If I recall correctly, Beech built an auto prototype shortly after WWII.
If I recall correctly, Beech built an auto prototype shortly after WWII.
About twenty-five years ago, a co-worker and I were visiting a space contractor at Edwards Air Force base. We had some time to kill, so we drove to Mojave airport to see what was there.
This was back in the good 'ol days when you could just wander the ramp. We walked slowly past the Scaled Composites hangar, seeing planes like the Ares. Later we drove past on the non-ramp side of the hangars, and I spotted an unfamiliar aircraft parked next to Scaled. We were both pilots, but had utterly no idea what it was. I had a cheap plastic point-and-shoot (film) camera along, and shot as many pix as I could.
I was working pretty often for KITPLANES magazine, and they'd given me appropriate business cards. We went into the Scaled offices, where I presented a card and requested information on the aircraft. I was politely refused.

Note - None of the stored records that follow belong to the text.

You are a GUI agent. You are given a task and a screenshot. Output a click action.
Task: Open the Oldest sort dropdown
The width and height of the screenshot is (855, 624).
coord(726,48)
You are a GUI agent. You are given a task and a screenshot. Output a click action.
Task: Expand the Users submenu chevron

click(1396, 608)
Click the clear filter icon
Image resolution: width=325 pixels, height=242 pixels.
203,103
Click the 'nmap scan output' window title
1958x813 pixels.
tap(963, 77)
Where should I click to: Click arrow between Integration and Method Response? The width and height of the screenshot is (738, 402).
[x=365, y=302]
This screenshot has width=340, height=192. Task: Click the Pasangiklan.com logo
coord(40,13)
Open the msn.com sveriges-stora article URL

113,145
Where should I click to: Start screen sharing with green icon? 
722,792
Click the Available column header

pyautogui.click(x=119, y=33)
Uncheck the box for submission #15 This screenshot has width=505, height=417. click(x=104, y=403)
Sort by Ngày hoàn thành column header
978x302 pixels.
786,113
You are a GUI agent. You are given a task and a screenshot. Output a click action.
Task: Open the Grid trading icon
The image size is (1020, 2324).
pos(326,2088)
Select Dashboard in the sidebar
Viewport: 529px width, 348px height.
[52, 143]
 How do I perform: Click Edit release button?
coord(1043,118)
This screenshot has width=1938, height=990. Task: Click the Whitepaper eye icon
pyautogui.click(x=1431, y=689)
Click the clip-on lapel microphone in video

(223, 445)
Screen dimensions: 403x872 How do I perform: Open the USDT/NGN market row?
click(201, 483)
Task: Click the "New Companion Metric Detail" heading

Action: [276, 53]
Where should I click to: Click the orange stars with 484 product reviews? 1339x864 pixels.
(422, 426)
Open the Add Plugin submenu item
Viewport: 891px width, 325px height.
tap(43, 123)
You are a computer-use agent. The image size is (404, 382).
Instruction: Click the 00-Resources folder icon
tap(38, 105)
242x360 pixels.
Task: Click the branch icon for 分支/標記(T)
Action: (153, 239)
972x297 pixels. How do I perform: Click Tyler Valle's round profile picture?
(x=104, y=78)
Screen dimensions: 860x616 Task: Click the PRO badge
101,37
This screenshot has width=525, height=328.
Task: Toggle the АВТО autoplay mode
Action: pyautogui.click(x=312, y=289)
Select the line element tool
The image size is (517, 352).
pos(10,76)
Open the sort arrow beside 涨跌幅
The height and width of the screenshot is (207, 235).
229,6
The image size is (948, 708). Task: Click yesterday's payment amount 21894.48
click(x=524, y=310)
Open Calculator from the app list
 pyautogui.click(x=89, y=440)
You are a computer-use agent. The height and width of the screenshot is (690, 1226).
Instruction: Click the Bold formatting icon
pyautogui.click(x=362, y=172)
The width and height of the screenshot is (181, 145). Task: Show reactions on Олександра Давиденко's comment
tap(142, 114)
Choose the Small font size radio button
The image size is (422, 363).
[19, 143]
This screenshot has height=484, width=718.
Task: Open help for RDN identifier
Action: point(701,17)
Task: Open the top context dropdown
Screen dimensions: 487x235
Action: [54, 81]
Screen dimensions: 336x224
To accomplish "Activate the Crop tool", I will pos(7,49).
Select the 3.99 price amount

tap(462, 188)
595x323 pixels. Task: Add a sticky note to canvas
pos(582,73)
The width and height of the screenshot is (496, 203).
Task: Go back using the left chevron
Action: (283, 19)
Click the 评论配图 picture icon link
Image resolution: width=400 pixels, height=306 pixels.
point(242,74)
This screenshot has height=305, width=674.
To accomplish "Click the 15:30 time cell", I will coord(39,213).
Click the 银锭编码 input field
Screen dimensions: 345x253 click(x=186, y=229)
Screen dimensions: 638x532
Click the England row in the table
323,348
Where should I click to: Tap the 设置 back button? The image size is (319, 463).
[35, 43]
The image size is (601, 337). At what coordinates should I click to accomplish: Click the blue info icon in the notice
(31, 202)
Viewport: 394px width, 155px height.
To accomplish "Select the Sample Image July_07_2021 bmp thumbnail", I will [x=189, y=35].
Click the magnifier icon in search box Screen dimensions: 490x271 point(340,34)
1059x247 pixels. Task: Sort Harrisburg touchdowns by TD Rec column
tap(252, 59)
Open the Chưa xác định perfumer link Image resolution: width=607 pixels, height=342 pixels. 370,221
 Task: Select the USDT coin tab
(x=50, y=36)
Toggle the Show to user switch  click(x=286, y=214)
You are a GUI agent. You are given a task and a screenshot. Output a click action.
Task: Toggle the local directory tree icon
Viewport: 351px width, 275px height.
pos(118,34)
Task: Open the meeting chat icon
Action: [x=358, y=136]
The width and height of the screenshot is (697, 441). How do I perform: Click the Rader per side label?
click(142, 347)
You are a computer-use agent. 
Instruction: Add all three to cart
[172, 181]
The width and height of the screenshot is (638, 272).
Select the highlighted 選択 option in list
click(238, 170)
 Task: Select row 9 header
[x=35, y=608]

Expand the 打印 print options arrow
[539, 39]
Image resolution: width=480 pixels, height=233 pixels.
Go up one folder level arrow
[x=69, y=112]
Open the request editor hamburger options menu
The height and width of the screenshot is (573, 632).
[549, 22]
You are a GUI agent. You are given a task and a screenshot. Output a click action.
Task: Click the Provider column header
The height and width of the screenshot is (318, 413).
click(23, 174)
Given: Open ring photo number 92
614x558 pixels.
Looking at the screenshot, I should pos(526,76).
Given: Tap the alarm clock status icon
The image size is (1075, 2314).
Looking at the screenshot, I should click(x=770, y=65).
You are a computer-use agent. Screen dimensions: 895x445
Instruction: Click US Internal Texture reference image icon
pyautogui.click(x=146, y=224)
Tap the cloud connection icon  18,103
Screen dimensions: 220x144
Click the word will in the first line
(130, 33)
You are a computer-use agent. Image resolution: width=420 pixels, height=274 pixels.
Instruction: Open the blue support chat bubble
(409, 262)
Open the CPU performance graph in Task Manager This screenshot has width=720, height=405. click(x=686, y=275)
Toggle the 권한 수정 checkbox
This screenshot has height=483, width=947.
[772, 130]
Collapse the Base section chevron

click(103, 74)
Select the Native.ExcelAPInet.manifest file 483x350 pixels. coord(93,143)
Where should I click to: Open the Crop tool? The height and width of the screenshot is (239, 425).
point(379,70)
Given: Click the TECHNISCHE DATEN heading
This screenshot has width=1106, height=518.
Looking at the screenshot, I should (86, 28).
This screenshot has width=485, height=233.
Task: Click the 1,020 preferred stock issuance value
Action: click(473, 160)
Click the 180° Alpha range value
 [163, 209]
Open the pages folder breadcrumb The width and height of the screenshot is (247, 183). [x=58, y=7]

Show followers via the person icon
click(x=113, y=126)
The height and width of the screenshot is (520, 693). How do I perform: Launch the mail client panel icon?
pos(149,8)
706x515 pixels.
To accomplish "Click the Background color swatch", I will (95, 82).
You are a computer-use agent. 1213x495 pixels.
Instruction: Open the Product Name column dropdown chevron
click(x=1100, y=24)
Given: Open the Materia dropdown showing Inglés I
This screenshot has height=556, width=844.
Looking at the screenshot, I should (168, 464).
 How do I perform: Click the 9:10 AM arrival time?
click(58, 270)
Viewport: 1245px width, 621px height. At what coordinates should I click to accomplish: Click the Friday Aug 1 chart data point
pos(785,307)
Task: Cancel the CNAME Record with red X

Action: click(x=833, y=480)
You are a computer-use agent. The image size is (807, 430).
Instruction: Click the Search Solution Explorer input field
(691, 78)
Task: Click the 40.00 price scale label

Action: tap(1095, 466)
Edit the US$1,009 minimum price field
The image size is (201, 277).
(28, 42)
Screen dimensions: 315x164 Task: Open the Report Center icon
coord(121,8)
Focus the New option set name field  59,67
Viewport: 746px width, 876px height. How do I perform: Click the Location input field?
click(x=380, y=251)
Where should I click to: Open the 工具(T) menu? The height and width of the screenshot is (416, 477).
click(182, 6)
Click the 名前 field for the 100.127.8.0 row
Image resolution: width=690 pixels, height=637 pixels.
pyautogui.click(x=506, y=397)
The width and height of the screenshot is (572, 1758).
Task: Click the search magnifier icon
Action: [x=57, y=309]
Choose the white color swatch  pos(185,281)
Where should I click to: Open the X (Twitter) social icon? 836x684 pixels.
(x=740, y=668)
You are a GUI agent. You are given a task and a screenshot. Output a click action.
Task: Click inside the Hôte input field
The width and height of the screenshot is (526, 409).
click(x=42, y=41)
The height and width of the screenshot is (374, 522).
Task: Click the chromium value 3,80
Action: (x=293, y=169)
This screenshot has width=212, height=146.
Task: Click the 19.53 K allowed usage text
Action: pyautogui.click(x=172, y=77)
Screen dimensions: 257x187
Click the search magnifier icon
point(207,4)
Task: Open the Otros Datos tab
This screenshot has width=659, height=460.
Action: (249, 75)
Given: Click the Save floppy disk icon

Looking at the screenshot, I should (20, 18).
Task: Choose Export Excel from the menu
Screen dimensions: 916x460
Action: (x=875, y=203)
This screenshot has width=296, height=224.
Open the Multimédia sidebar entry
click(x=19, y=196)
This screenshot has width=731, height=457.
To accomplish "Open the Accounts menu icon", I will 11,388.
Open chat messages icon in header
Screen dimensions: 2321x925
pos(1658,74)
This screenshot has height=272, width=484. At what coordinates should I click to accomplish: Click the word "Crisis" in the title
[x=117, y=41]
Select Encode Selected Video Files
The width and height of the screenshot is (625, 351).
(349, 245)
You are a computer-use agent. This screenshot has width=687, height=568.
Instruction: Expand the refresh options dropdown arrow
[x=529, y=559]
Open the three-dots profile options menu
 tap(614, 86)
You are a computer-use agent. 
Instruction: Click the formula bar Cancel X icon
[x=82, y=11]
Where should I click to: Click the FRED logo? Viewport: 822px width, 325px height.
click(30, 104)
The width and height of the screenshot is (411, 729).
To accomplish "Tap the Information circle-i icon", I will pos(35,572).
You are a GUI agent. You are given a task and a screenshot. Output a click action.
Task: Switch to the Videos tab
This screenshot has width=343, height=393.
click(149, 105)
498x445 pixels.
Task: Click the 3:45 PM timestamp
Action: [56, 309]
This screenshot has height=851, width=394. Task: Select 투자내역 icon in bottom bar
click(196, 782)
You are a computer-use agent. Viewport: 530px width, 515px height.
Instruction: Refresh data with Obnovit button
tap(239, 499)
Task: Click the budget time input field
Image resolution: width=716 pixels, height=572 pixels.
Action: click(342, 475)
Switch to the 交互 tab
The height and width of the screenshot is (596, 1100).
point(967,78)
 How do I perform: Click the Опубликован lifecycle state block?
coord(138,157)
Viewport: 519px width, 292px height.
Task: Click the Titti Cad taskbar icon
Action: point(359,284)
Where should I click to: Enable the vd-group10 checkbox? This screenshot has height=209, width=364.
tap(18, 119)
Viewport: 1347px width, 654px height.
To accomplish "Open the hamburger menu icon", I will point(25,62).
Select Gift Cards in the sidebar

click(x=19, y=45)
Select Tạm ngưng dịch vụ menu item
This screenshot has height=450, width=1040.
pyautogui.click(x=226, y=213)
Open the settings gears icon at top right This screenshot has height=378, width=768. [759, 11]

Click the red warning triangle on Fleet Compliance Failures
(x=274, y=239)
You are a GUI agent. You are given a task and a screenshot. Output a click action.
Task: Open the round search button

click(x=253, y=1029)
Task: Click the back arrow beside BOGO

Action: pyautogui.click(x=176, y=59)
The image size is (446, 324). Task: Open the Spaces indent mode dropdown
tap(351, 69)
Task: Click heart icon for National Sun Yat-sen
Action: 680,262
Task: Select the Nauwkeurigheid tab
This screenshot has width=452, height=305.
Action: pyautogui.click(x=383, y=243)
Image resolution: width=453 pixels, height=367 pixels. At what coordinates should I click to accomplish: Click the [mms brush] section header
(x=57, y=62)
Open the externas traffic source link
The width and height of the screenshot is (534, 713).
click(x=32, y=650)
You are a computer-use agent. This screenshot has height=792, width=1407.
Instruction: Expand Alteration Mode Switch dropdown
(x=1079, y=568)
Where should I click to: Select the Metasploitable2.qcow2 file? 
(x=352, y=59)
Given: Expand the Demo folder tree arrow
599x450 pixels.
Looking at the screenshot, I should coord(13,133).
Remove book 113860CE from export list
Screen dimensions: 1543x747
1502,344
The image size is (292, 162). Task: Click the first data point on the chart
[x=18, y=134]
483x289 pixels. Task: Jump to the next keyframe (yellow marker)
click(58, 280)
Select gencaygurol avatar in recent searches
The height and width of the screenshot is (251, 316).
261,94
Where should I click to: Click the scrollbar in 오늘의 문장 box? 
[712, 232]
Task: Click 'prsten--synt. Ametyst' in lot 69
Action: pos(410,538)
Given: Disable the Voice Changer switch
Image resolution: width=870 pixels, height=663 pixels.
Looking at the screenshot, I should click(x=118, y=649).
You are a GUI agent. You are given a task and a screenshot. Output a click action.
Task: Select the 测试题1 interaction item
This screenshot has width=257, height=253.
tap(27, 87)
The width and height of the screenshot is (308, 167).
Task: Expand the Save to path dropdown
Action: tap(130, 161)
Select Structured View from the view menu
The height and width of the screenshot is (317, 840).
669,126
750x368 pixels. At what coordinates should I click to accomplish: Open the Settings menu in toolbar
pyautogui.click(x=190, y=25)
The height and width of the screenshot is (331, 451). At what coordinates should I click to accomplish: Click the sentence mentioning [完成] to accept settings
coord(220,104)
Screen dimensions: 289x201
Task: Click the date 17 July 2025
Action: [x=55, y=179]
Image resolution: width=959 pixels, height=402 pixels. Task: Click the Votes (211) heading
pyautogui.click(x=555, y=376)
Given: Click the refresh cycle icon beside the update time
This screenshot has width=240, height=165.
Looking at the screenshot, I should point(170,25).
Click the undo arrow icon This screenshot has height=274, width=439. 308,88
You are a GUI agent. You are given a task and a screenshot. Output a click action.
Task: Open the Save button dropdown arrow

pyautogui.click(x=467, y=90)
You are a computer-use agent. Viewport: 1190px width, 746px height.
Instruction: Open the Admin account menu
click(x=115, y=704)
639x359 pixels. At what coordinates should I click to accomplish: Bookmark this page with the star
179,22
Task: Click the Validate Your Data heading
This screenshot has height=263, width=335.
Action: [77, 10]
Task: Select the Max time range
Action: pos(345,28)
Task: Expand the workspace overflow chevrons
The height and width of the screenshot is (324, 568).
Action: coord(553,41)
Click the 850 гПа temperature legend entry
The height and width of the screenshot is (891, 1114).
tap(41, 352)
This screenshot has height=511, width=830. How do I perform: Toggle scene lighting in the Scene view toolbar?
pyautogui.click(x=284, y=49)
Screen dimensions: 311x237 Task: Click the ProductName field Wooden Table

I told my editor about it, and he had no idea, either. I sent him some of the pictures, and he printed them as the "Mojave Mystery Ship."
Ten or fifteen years later, I found out it was the Lima-2, a test bed for a Toyota Lexus aircraft engine. Scaled, apparently, had acknowledged the program, but didn't officially release a photo for years after. My one and only scoop.....
Ron "All the news that's fit to print" Wanttaja
Ford quit making the Tri-Motor due to the depression. Right plane, wrong time.
Don't forget the Porsche-Mooney variant in the late '70's.
And in the late '70's, General Dynamics was working with Chrysler on the "lean burn" system for their autos. Microprocessors were just becoming available, and the "knowns" we assume are present today just weren't mature enough for it to be feasible.
No such thing as mass production in airplanes by today’s standards ... 600/year today or 17,000/year in the the late 70s. One doesn’t make money building each one by hand. Don’t get me wrong; we can make a profitable airplane today. We just need to manufacture it in a way that makes sense today ... not like it was in the 1940s.